MitgliederGroßstadt aus der Bronzezeit wird wieder zugedeckt

Auf beiden Seiten einer Autobahn im Norden des Landes wird derzeit im Vorfeld anstehender Straßenarbeiten eine alte Siedlung ausgegraben. En Esur ist laut Altertumsbehörde die größte Siedlung aus der Bronzezeit, die je in Israel gefunden worden ist.

von Eliane Müller |
Foto: IAA

5000 Studenten, Schüler und andere Freiwillige arbeiten seit zweieinhalb Jahren den Grabungsleitern Dina Shalem, Itai Elad und Yitzhak Paz zu. Itai Elad erläuterte, dass die Ausgrabung in Planquadraten von 5 x 5 Metern geschieht. Außerdem werden tausende Luftbilder gemacht. Jeder Fund wird in einem Geoinformationssystem (GIS) für computergestützte Kartierung erfasst.

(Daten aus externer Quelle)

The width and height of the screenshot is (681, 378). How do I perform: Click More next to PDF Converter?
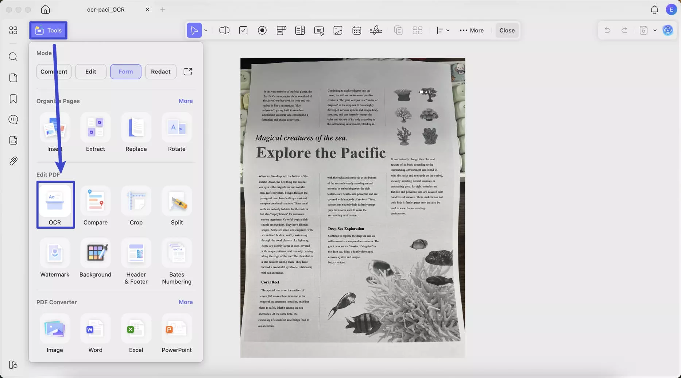(x=185, y=302)
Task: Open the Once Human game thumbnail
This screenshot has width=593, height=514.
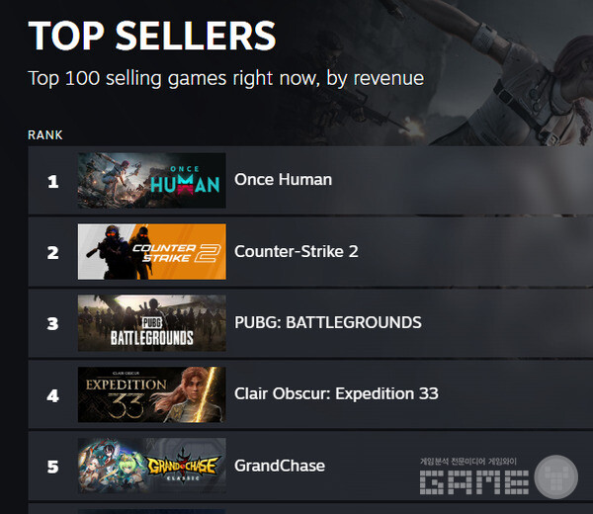Action: tap(151, 180)
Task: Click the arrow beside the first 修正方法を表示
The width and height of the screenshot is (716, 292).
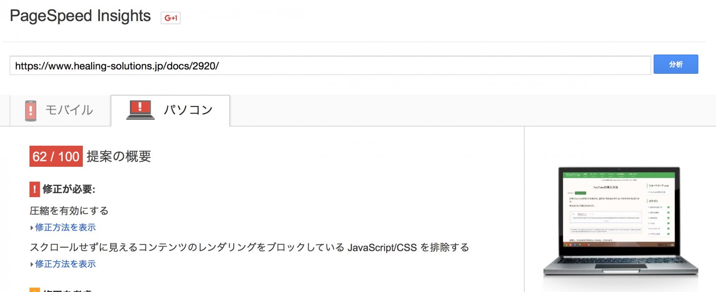Action: point(32,228)
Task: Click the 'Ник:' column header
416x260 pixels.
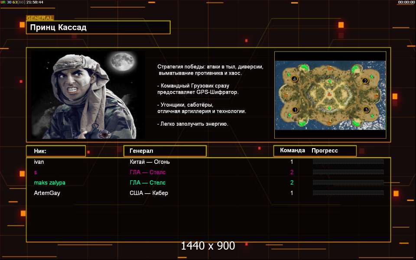Action: pos(56,151)
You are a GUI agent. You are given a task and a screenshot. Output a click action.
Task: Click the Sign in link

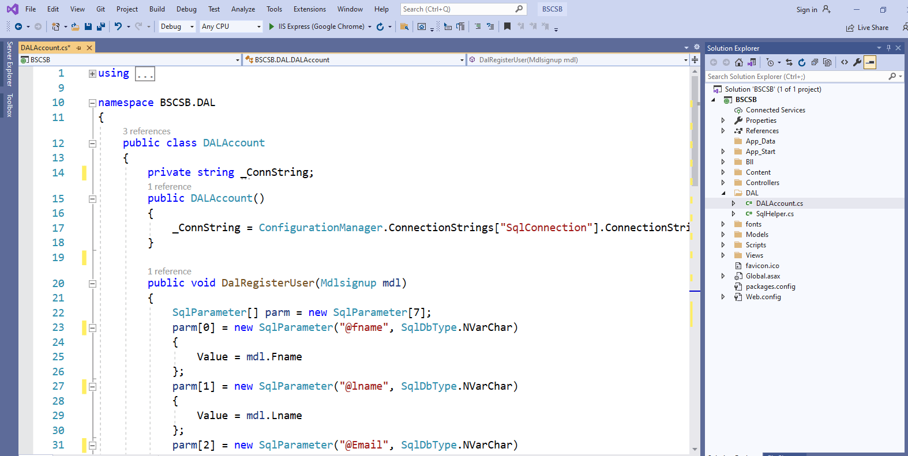tap(806, 10)
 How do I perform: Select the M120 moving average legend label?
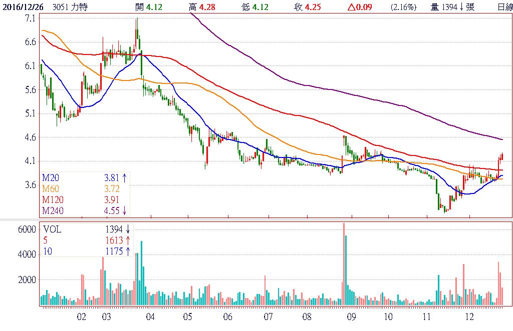pos(52,199)
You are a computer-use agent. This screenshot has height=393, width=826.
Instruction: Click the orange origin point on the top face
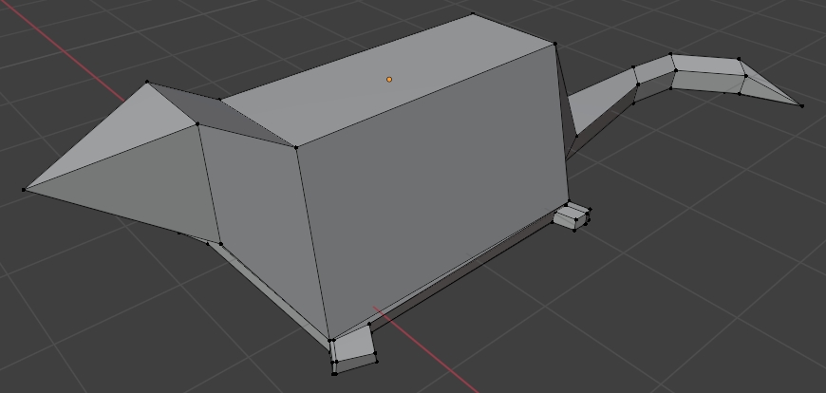pos(389,79)
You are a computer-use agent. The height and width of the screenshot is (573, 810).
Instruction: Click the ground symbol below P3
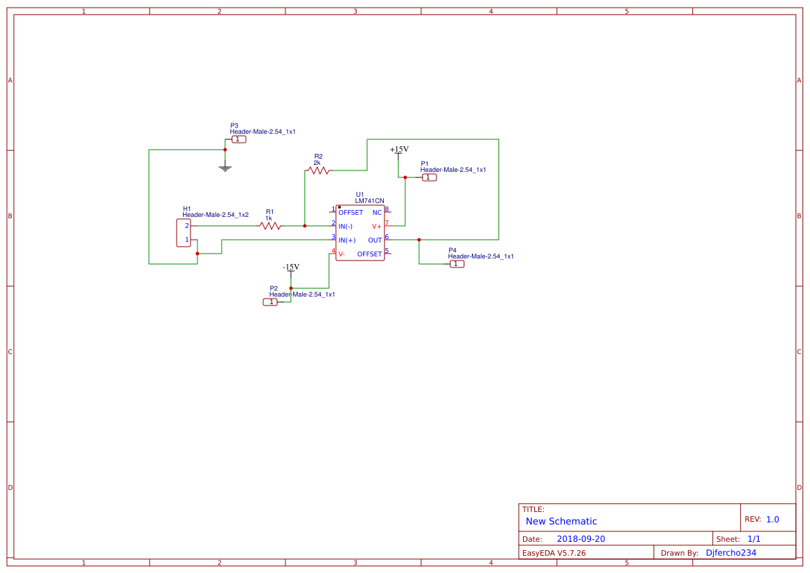click(224, 168)

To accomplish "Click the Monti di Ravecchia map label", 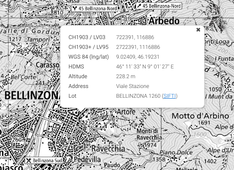I will click(149, 134).
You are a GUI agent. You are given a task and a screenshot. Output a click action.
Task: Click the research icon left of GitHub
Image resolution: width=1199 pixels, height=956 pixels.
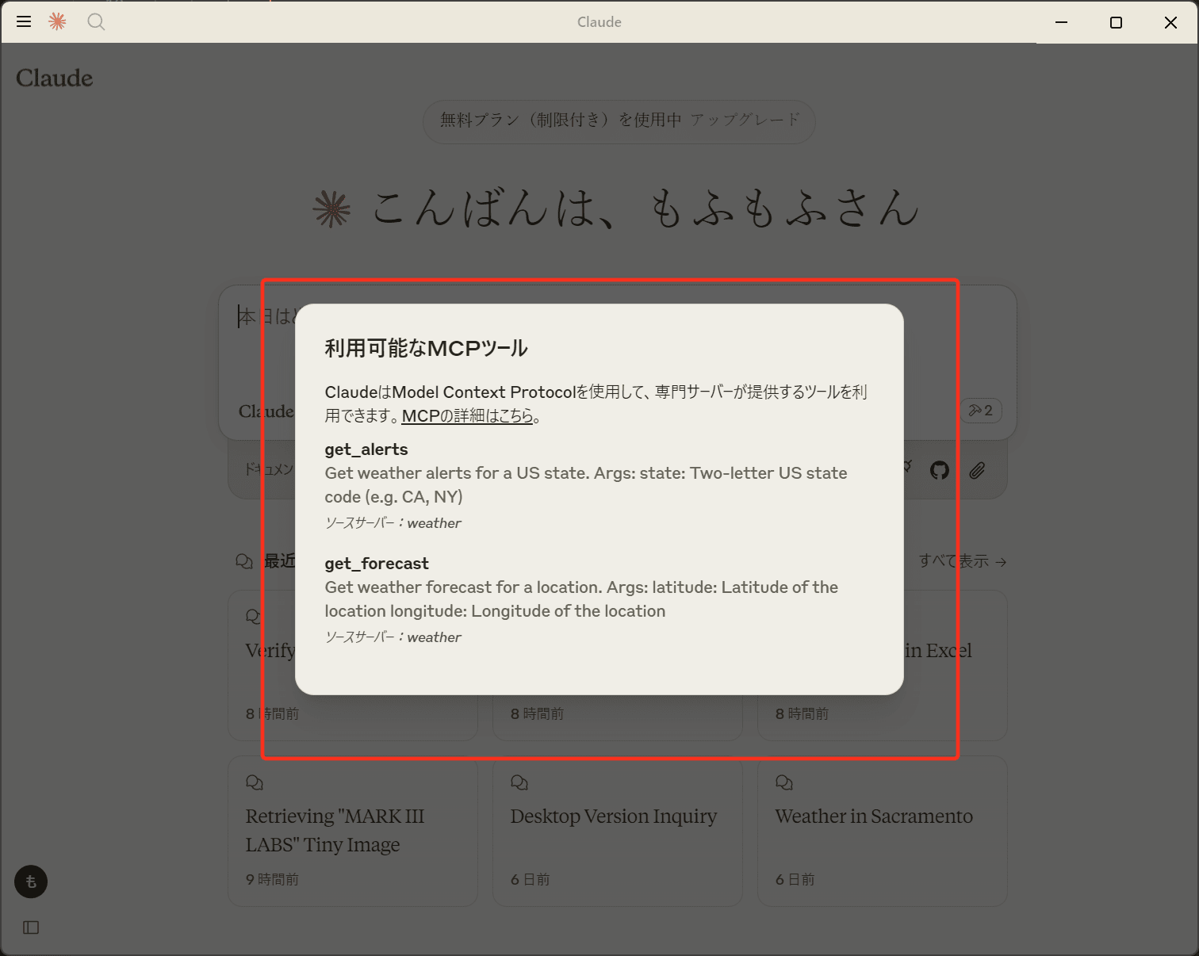pos(904,469)
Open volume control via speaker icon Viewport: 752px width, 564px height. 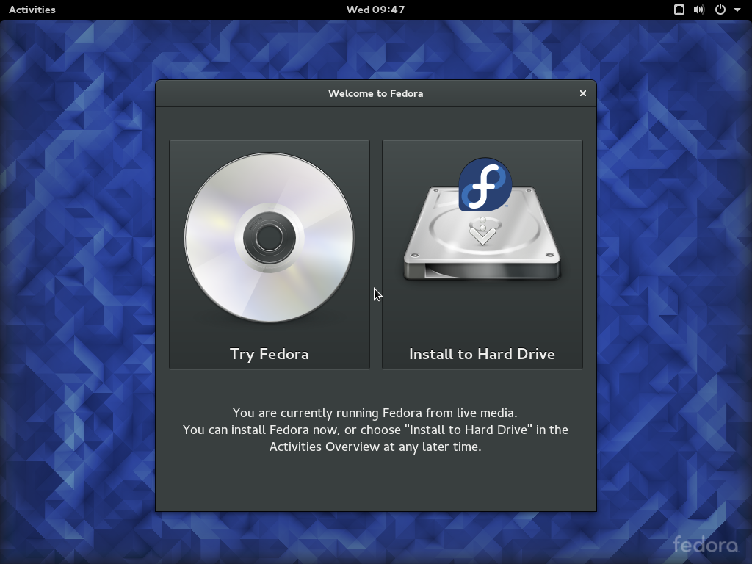point(698,10)
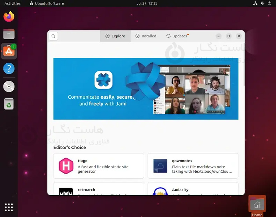Show Applications grid in dock

point(9,207)
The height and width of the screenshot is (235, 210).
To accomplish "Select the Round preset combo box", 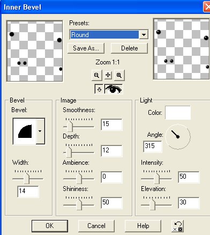I will [x=109, y=35].
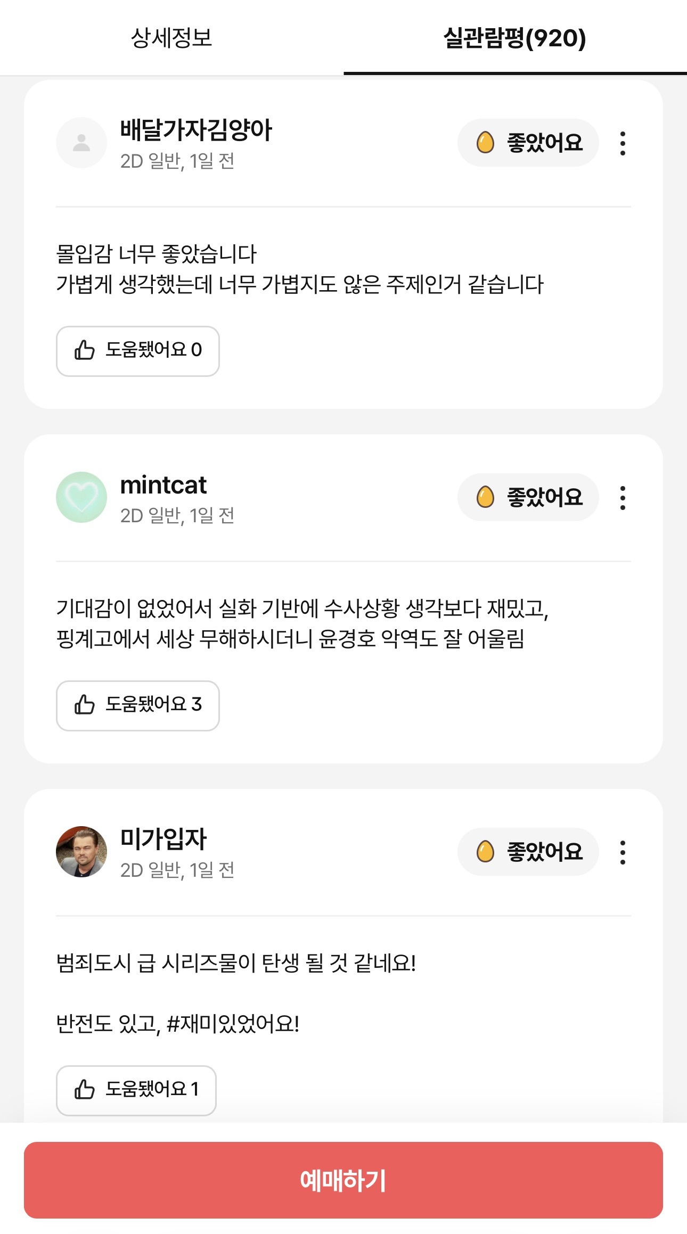This screenshot has height=1234, width=687.
Task: Click golden egg icon on mintcat's review
Action: click(x=485, y=497)
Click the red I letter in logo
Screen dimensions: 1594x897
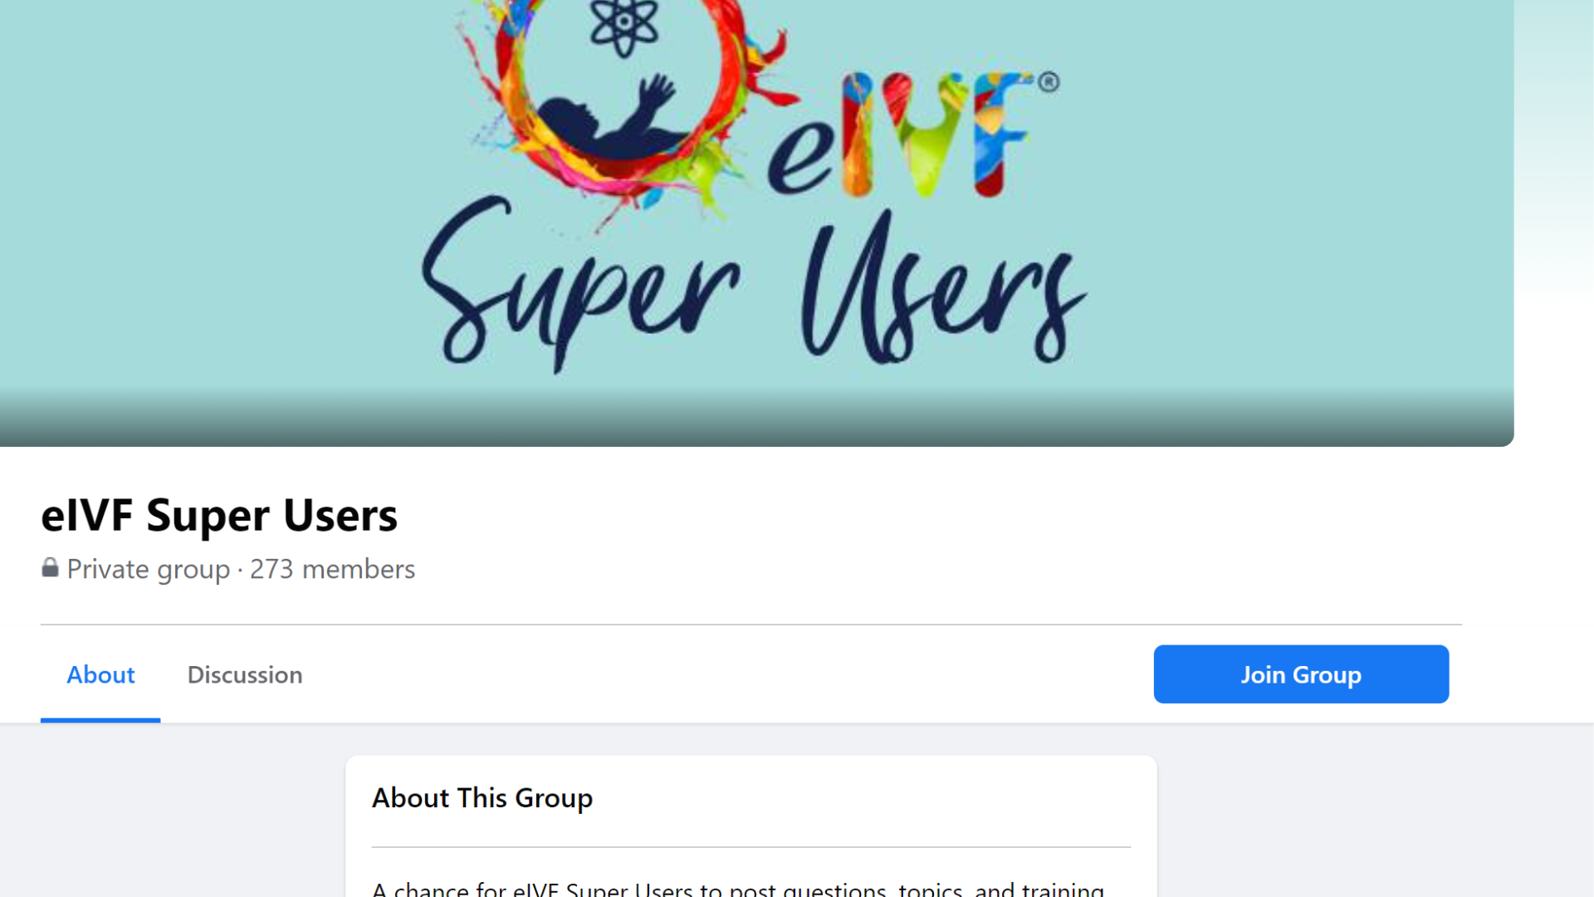[858, 135]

Shalem ist für die Erforschung der frühesten Teile der Ausgrabungsstätte verantwortlich. Sie vermutet, dass sich die ersten Siedler von En Esur an einer natürlich fließenden Wasserquelle niederließen. Dann entwickelte sich die Siedlung immer weiter und hatte zuletzt bis zu 6000 Bewohner. Die Siedlung wurde auf den Überresten einer noch älteren Siedlung gegründet. Jene soll in der Kupferzeit bestanden haben.